**EXERCISE OBJECTIVE**. Copy out all of the data below word for word.
#### INFORMATION PROVIDED ####
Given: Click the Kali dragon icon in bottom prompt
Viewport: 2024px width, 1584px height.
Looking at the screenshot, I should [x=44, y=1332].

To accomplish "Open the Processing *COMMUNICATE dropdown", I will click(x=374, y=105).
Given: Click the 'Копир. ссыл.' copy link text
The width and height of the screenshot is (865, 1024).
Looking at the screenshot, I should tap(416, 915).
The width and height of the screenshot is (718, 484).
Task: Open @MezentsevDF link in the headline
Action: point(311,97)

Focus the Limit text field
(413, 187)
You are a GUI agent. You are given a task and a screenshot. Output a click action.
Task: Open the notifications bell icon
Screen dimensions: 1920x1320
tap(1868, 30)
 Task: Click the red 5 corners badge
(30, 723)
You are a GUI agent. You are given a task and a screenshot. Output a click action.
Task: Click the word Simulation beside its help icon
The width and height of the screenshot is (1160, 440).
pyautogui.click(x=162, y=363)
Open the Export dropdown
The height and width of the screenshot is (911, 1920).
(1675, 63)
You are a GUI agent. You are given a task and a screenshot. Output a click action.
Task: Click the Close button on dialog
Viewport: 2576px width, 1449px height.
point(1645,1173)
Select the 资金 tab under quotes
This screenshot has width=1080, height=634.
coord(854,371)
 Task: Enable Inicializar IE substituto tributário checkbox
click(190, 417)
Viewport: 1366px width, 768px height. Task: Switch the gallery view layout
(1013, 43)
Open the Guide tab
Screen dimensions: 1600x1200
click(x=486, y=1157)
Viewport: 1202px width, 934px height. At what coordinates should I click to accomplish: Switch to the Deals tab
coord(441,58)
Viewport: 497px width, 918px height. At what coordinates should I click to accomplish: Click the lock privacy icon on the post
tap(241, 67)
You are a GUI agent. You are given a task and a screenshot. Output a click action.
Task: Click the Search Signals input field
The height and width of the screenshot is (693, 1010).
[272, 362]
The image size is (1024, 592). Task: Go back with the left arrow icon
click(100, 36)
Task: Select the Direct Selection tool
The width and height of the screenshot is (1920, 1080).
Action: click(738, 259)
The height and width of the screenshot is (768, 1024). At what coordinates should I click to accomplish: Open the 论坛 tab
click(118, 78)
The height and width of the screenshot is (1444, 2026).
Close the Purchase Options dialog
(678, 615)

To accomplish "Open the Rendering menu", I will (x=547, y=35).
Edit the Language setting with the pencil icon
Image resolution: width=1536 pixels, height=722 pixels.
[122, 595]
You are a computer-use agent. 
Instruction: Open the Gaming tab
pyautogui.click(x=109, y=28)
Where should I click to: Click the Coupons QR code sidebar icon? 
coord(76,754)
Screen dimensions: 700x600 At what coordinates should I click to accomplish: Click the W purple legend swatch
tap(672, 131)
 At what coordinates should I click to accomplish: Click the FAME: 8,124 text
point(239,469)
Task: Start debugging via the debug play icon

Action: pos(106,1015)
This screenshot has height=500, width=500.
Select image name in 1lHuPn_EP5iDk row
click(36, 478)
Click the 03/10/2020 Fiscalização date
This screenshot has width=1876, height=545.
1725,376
####
**RESULT BELOW**.
Given: Click the Kali dragon icon in bottom prompt
Viewport: 2024px width, 1584px height.
Looking at the screenshot, I should [x=44, y=1332].

To accomplish "Open the Processing *COMMUNICATE dropdown", I will click(x=374, y=105).
Given: Click the 'Копир. ссыл.' copy link text
The width and height of the screenshot is (865, 1024).
Looking at the screenshot, I should tap(416, 915).
The width and height of the screenshot is (718, 484).
Task: Open @MezentsevDF link in the headline
Action: point(311,97)

Focus the Limit text field
(413, 187)
You are a GUI agent. You are given a task and a screenshot. Output a click action.
Task: Open the notifications bell icon
Screen dimensions: 1920x1320
tap(1868, 30)
 Task: Click the red 5 corners badge
(30, 723)
You are a GUI agent. You are given a task and a screenshot. Output a click action.
Task: Click the word Simulation beside its help icon
The width and height of the screenshot is (1160, 440).
pyautogui.click(x=162, y=363)
Open the Export dropdown
The height and width of the screenshot is (911, 1920).
(1675, 63)
You are a GUI agent. You are given a task and a screenshot. Output a click action.
Task: Click the Close button on dialog
Viewport: 2576px width, 1449px height.
point(1645,1173)
Select the 资金 tab under quotes
This screenshot has width=1080, height=634.
coord(854,371)
 Task: Enable Inicializar IE substituto tributário checkbox
click(190, 417)
Viewport: 1366px width, 768px height. Task: Switch the gallery view layout
(1013, 43)
Open the Guide tab
Screen dimensions: 1600x1200
click(x=486, y=1157)
Viewport: 1202px width, 934px height. At what coordinates should I click to accomplish: Switch to the Deals tab
coord(441,58)
Viewport: 497px width, 918px height. At what coordinates should I click to accomplish: Click the lock privacy icon on the post
tap(241, 67)
You are a GUI agent. You are given a task and a screenshot. Output a click action.
Task: Click the Search Signals input field
The height and width of the screenshot is (693, 1010).
[272, 362]
The image size is (1024, 592). Task: Go back with the left arrow icon
click(100, 36)
Task: Select the Direct Selection tool
The width and height of the screenshot is (1920, 1080).
Action: click(738, 259)
The height and width of the screenshot is (768, 1024). At what coordinates should I click to accomplish: Open the 论坛 tab
click(118, 78)
The height and width of the screenshot is (1444, 2026).
Close the Purchase Options dialog
(678, 615)

To accomplish "Open the Rendering menu", I will (x=547, y=35).
Edit the Language setting with the pencil icon
Image resolution: width=1536 pixels, height=722 pixels.
[122, 595]
You are a computer-use agent. 
Instruction: Open the Gaming tab
pyautogui.click(x=109, y=28)
Where should I click to: Click the Coupons QR code sidebar icon? 
coord(76,754)
Screen dimensions: 700x600 At what coordinates should I click to accomplish: Click the W purple legend swatch
tap(672, 131)
 At what coordinates should I click to accomplish: Click the FAME: 8,124 text
point(239,469)
Task: Start debugging via the debug play icon

Action: pos(106,1015)
This screenshot has height=500, width=500.
Select image name in 1lHuPn_EP5iDk row
click(36, 478)
Click the 03/10/2020 Fiscalização date
This screenshot has width=1876, height=545.
1725,376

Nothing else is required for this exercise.